Slammer worm targeted a flaw in the Microsoft’s SQL Server database. It sent UDP diagram to port 1434. Then it exploited a buffer overflow vulnerability in the SQL Server Monitor. When in memory, it sent datagrams and worm code to random IP addresses. Consequently, causing massive Distributed Denial of Service (DDoS) attack.

The New York Times reported that even Microsoft had number of unpatched machines. Their MSN Internet Service had significant slowdowns caused by Slammer. Any silver lining? Here you go:

Patching was 100% effective in preventing reinfection and so, in its own ironic way, Slammer helped make the Internet that little bit more secure.

David Litchfield – discoverer of the vulnerability


Starting from January 2003, upcoming months became a baptism of fire for the cyber security community. Not a successful one.

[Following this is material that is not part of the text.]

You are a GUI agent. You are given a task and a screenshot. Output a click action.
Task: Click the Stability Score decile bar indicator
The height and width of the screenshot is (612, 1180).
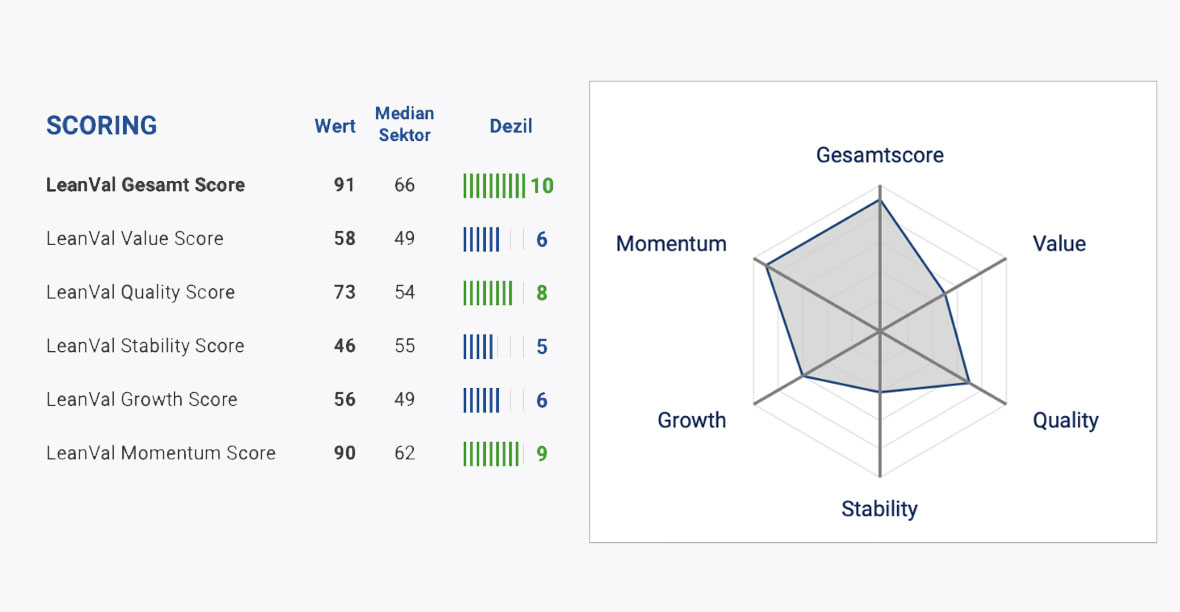pos(494,347)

The hammering code of Slammer along with its incredible easiness in spreading was, in fact, the main reason of its twilight. The bandwidth could no longer support the exponential growth of generated packets. Furthermore, as it was a memory-resident worm, it had no looks for a long-lasting future.

Nevertheless, Sobig and Slammer were just a forefront of what was about to bang the world just 6 months later, in August 2003.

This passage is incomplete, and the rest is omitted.